Sua primeira investida no setor agrícola foi no fim dos anos 1970, porque um amigo ofereceu terras em um lugar distante que pareciam bem abaixo do preço. Era em Lost Hills. Hoje, aos 81 anos, nem mesmo Resnick consegue calcular sua fortuna e o tamanho de suas propriedades. Na última vez em que checou, descobriu possuir algo como 180 mil acres de toda a Califórnia, o equivalente a 727 quilômetros quadrados – ou metade de uma cidade do tamanho de São Paulo. Resnick irriga 121 mil desses acres, o que faz dele o maior consumidor de água do Ocidente. Outro dado espantoso: o que ele usa para irrigar suas fazendas durante um ano seria suficiente para abastecer a cidade de São Francisco por uma década.

A Wonderful, dona de receitas anuais estimadas em US$ 4,5 bilhões, não seria o que é sem uma figura fundamental: Lynda, a mulher de Resnick, que se autointitula a “Rainha da Romã”. Considerada um gênio de marketing, ela abandonou a faculdade aos 19 anos para abrir sua própria agência de publicidade. Resnick a contratou quando ele ainda tinha uma empresa de limpeza, e a química entre os dois foi imediata, tanto no amor quanto nos negócios. Agora, ela é vice-presidente e coproprietária da companhia, mas sua grande contribuição foi espalhar por todos os Estados Unidos, e para boa parte do mundo, o mito de que romãs combatem males como o câncer e retardam o envelhecimento.
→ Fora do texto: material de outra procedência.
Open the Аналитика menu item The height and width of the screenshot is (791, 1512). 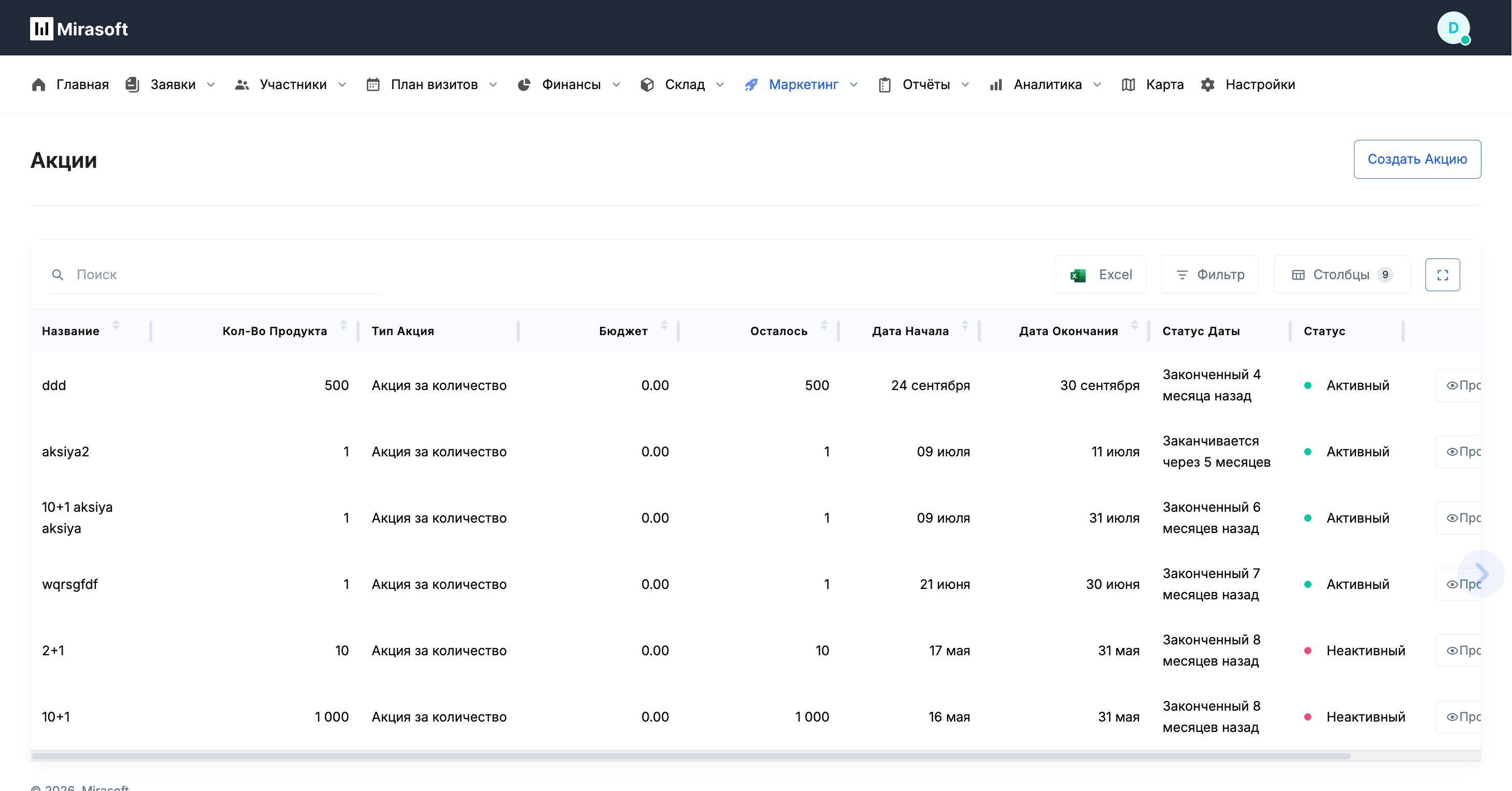pyautogui.click(x=1047, y=84)
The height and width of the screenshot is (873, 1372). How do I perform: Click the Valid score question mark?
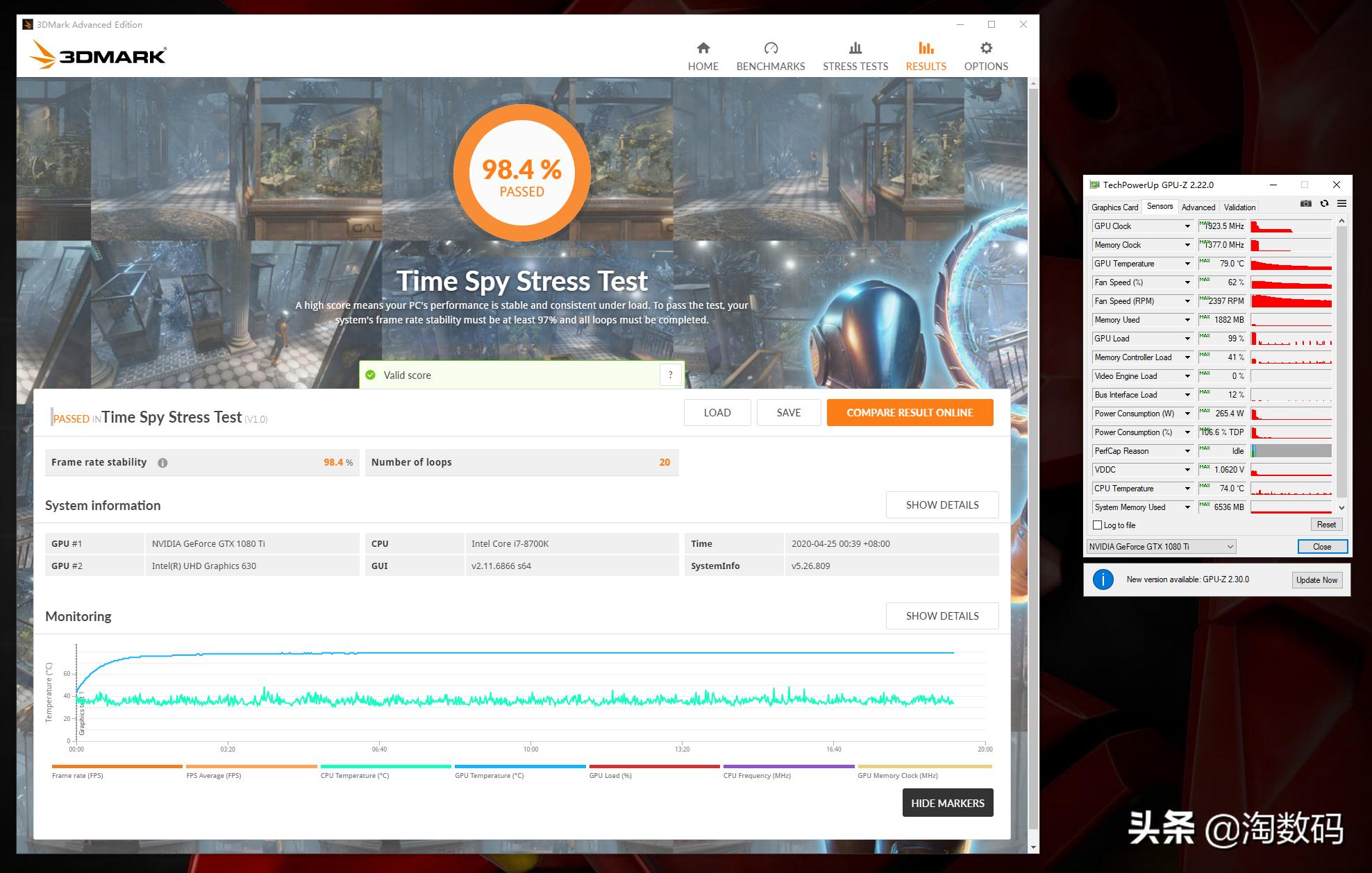(670, 375)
A marca POM Wonderful está presente nos cinco continentes e fez sucesso com um slogan que a associa ao “elixir da vida”. Tudo obra de Lynda, que usou uma estratégia bem conhecida para divulgar o produto: aproximá-lo de celebridades globais. Lotes do suco POM são sempre enviados para pessoas como o ator Leonardo DiCaprio, a apresentadora Oprah Winfrey e o cantor Bono Vox, e vez ou outra um deles se deixa fotografar consumindo a romã. Quando isso acontece, as vendas disparam, e Lynda reforça as remessas para novas celebridades. Ela faz isso em todas as edições do Oscar, distribuindo o suco aos presentes ilustres. A estratégia tem funcionado. Quase metade de todos os americanos compra um de seus produtos, incluindo laranjas, suco POM Wonderful e Fiji Water.

Recentemente, a empresa foi obrigada pela Comissão Federal de Comércio a tirar do ar uma campanha polêmica. A entidade ordenou que os Resnick parassem de reivindicar que a bebida curava doenças cardíacas e disfunção erétil, algo sem nenhuma comprovação científica. Estima-se que a empresa já tenha gastado mais de US$ 30 milhões para bancar estudos – e influenciar as análises de cientistas de aluguel – que comprovassem a eficácia milagrosa da romã. Para cada investida, porém, há um contragolpe das autoridades, que estão atentas às malandragens da família Resnick. O próprio Stewart Resnick garante que os sucos de romã o mantêm saudável mesmo depois do diagnóstico de um câncer de próstata.

A era de ouro da Wonderful e do casal Resnick pode estar com os dias contados. O estado da Califórnia promete tornar mais duras as leis que regulam o uso da água. A ideia é restringir o acesso dos fazendeiros a reservatórios subterrâneos e proibir o bombeamento de água de um aquífero para outro. Quando isso acontecer, mais de 1 milhão de acres de terras cultiváveis ​​do Vale de São Joaquim poderão ser afetados, e é pouco provável que a Wonderful resista às mudanças. Mesmo depois que esse dia chegar, Resnick continuará por muito tempo sendo lembrado como o homem que encontrou água no deserto.